Ovários policísticos – algumas perguntas..algumas respostas!

OVÁRIOS POLICÍSTICOS – VOCÊ TEM MESMO ?
Hoje abordaremos um dos assuntos que mais gosto de falar e também um dos que mais estudo. É claro que este assunto não se esgotará no dia de hoje. Ele é simplesmente apaixonante. Imaginem uma paciente cheia de óvulos e que simplesmente não ovula, ou na melhor das hipóteses não gosta de ovular. Um paradoxo. Acho que deveríamos começar pelo diagnóstico, vou tentar! Há muito tempo atrás, os americanos se reuniram, o ano era 1990 e de lá elaboraram os critérios para o diagnóstico desta patologia. Vou listá-los:
1. A paciente não tinha menstruação regular, era aquela paciente que tinha menstruações com mais de 40 dias de intervalo ou aquelas que menstruavam a cada 2,3 quatro meses ou mais. O significado disto era: esta paciente ovula muuuuuito pouco; ou até não ovula.
2. A paciente apresenta sinais de hiperandrogenismo. Mas o que é isso? É a paciente que tem excesso de pêlos e ou acne. Algumas vezes a paciente não tem excesso de acne ou pêlos, mas quando dosa no seu sangue os hormônios masculinos, eles estão aumentados.
3. Por último esta paciente não podia ter doenças na tireóide, adrenal ou hipófise e, portanto teríamos que ter exames descartando estas doenças.
Mas os europeus não aceitavam estas orientações. Eu costumava dizer que não era apenas o oceano atlântico que dividia a Europa da América, mas também o que eles pensavam do ovário policístico. Para os europeus estas pacientes com suspeita de ovários policísticos tinham que ter ultra som mostrando os ovários com estas características – cheios de pequenos cistos – já os americanos não estavam nem aí para o ultra som. Resolveram então se reunir e assim fizeram em 2003 na cidade de Roterdâm um encontro para elaborar um documento único. Os critérios foram estes abaixo:
1. Ovários Policísticos ao Ultra-som.
2. Falta de Ovulação Crônica ou Deficiência de Ovulação.
3. Sinais Clínicos ou Laboratoriais de Hiperandrogenismo.
Todas estas pacientes não podem ter doenças na tireóide, adrenal ou hipófise.
Para o diagnóstico tinha que ter dois critérios positivos. Vamos então colocar situações práticas pra vocês:
• Uma paciente que menstrua todo mês, que faz um ultra som e eles estão cheio de policísticos e que não tem excesso de pêlos ou acne tem esta doença? Resposta: NÃO Observem algo importantíssimo: uma paciente que menstrua todo mês, que não tem excesso de pêlos ou acne e que os ovários são policísticos ao ultra som NÃO TEM NENHUM PROBLEMA, NÃO PRECISA USAR NENHUM MEDICAMENTO, ESTA PACIENTE SIMPLESMENTE NTE É NORMAL. Até 25% de pacientes completamente normais, quando fazem um ultra som eles são policísticos. Estas pacientes não tem nada!
• Uma paciente menstrua de forma completamente irregular, tipo mês sim e três não faz um ultra som e os ovários não tem nada de mais e tem excesso de pêlos. Se ela não tiver nenhuma doença na hipófise, adrenal ou tireóide então esta paciente tem a doença ovariana policística.
As vezes vai ao meu consultório pacientes que menstruam todo mês, não tem excesso de pêlos ou acne usando anticoncepcional como tratamento. Mas estas pacientes são normais !! Não precisam usar nada.
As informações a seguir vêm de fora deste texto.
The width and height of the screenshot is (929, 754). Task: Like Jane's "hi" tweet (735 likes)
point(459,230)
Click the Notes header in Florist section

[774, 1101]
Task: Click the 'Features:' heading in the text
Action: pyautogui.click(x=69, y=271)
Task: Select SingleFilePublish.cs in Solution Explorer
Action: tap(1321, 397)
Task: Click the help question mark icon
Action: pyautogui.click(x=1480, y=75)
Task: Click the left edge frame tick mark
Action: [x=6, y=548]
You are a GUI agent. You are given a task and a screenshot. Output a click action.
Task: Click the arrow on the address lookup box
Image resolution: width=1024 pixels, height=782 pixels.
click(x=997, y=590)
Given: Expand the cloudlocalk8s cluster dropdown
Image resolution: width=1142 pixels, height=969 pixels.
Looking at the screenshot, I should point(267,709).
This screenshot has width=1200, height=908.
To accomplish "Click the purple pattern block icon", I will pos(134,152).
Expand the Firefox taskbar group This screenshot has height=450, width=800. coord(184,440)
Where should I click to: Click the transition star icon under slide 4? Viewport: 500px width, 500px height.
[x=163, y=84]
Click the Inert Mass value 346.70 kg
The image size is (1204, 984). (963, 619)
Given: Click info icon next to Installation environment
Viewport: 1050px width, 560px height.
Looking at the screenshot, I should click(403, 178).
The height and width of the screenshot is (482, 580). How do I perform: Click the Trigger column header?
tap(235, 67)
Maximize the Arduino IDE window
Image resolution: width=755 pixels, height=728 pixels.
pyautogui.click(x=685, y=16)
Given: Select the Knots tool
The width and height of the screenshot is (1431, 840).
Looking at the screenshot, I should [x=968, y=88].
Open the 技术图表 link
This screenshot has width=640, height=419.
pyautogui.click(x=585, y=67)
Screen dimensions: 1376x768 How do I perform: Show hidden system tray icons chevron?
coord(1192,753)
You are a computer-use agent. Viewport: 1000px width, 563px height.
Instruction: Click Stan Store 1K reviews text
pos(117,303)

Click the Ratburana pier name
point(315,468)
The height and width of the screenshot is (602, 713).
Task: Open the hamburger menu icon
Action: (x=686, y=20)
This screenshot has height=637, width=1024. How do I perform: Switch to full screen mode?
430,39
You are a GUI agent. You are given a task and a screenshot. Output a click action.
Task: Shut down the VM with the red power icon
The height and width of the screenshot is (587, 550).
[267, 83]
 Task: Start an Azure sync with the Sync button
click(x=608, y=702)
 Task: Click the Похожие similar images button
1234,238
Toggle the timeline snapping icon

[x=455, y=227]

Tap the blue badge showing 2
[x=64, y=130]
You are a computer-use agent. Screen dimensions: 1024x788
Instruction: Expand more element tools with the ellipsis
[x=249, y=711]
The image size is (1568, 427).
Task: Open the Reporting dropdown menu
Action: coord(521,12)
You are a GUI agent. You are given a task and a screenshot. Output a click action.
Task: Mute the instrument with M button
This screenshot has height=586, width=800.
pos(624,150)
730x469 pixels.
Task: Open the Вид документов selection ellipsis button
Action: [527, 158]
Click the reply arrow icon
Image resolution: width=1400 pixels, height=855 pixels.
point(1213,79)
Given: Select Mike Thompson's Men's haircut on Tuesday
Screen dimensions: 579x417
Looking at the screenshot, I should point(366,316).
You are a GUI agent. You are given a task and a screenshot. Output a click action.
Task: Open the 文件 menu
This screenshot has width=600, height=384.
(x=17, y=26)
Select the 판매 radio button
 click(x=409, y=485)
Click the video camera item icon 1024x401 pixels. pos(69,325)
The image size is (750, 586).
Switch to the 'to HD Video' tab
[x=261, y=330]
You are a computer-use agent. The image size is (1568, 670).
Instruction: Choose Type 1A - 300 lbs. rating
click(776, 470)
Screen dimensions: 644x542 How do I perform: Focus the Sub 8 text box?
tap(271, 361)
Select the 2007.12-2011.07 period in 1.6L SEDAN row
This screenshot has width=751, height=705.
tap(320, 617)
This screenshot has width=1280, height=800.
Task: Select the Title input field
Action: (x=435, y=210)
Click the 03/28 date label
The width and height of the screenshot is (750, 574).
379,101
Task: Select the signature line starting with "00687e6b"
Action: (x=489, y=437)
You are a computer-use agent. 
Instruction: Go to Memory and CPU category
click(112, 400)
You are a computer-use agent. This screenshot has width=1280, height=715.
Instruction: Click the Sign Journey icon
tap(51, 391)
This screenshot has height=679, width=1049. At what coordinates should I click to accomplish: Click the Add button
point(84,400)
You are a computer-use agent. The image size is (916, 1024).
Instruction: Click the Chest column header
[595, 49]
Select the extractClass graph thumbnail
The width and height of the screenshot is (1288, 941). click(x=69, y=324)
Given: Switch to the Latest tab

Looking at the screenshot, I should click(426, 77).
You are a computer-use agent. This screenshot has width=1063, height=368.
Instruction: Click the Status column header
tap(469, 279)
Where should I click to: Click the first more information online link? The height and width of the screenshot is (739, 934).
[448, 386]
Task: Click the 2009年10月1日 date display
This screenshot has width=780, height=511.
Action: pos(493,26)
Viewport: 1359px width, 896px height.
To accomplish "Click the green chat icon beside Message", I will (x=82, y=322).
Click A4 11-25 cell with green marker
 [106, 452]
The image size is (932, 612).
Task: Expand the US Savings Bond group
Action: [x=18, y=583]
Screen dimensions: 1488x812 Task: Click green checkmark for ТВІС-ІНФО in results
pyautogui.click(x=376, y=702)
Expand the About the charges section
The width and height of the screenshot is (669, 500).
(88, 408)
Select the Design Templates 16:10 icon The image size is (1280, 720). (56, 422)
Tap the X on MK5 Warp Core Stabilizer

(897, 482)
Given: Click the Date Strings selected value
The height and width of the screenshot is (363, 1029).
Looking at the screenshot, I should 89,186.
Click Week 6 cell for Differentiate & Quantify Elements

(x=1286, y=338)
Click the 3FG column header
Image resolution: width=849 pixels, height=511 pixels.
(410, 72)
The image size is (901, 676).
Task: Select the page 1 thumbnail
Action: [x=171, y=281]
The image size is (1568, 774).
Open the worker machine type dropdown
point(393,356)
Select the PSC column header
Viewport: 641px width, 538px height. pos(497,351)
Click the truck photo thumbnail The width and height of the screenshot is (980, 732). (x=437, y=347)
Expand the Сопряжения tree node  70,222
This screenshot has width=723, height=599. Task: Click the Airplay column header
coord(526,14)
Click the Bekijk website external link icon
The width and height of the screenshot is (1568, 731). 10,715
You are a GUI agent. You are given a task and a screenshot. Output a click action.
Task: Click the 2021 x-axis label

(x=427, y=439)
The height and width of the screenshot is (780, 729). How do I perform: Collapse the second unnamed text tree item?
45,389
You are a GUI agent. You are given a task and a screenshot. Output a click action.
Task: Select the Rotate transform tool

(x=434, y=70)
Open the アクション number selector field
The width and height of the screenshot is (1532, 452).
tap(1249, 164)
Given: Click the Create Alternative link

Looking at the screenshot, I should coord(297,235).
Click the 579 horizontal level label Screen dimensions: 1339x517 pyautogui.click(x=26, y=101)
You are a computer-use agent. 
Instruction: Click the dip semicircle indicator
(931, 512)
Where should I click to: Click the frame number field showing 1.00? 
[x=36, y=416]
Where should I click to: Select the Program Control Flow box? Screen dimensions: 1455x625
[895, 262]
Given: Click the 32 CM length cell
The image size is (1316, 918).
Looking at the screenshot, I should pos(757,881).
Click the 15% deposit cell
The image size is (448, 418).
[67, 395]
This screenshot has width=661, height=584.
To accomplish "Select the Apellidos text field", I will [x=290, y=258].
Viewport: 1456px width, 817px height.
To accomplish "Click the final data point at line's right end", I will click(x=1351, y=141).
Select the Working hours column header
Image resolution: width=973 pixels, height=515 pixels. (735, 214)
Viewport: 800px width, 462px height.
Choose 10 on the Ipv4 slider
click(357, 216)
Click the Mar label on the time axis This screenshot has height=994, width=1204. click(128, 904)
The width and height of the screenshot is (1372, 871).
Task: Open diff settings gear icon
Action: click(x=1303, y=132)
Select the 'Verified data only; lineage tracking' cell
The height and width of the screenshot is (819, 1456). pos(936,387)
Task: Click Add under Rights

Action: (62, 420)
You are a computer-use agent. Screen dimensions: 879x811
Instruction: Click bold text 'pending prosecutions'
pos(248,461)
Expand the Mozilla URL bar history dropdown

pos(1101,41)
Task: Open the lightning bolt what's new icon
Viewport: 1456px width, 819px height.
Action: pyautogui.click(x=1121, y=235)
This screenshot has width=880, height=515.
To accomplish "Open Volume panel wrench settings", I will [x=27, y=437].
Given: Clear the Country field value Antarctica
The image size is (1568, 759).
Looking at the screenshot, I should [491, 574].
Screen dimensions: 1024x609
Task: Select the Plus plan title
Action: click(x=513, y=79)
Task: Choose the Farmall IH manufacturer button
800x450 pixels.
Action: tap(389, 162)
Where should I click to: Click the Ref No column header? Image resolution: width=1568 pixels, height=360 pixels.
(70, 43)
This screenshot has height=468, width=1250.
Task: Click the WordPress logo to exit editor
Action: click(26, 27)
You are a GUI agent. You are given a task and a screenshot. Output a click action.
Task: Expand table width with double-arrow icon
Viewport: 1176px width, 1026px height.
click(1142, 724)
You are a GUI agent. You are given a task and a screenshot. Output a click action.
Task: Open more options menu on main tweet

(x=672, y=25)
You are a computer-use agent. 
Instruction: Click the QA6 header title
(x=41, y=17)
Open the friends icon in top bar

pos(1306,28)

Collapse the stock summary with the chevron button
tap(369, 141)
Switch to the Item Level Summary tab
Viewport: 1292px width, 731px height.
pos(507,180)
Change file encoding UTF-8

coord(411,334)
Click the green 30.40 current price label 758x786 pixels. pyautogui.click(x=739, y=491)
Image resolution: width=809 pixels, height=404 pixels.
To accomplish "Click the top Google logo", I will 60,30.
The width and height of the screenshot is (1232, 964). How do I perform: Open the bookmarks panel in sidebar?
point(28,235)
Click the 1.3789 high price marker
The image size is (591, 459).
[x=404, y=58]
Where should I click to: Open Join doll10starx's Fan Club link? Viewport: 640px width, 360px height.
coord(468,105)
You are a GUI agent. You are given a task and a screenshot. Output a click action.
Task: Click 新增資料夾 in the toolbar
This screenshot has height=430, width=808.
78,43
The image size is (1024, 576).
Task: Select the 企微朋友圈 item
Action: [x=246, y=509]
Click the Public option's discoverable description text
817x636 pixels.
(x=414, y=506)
QUAL A CHANCE QUE EU TENHO DE TER ESTA DOENÇA ?
Acredita se que esta patologia afete em torno de 10% das mulheres que estão na faixa de idade reprodutiva, ou seja, pacientes que tem entre 15 e 45 anos de idade.

SE EU TIVER ESTA DOENÇA QUAL A CHANCE DE ENGRAVIDAR SEM NENHUM TRATAMENTO ?
Vamos começar a responder esta pergunta mostrando primeiramente as chances de uma gravidez natural em quem não tem nenhum problema. Os números funcionam assim: em pacientes que menstruam todo mês, ovulam portanto regularmente, tem trompas normais, espermograma sem alterações, uma média de duas relações por semana, sem método contraceptivo, tem 20 a 25% de chance de engravidar se e somente se todos os critérios acima estejam preenchidos e você tenha menos de 27 anos. Pois bem, a chance de uma mulher engravidar naturalmente portadora da doença ovariana policística ( e não apenas do ultra som mostrar ovários policísticos ) é de apenas 4 a 6% ao mês. Mas é bom que se diga que os tratamentos relacionados à reprodução assistida tem números bem mais confortáveis do que estes apresentados.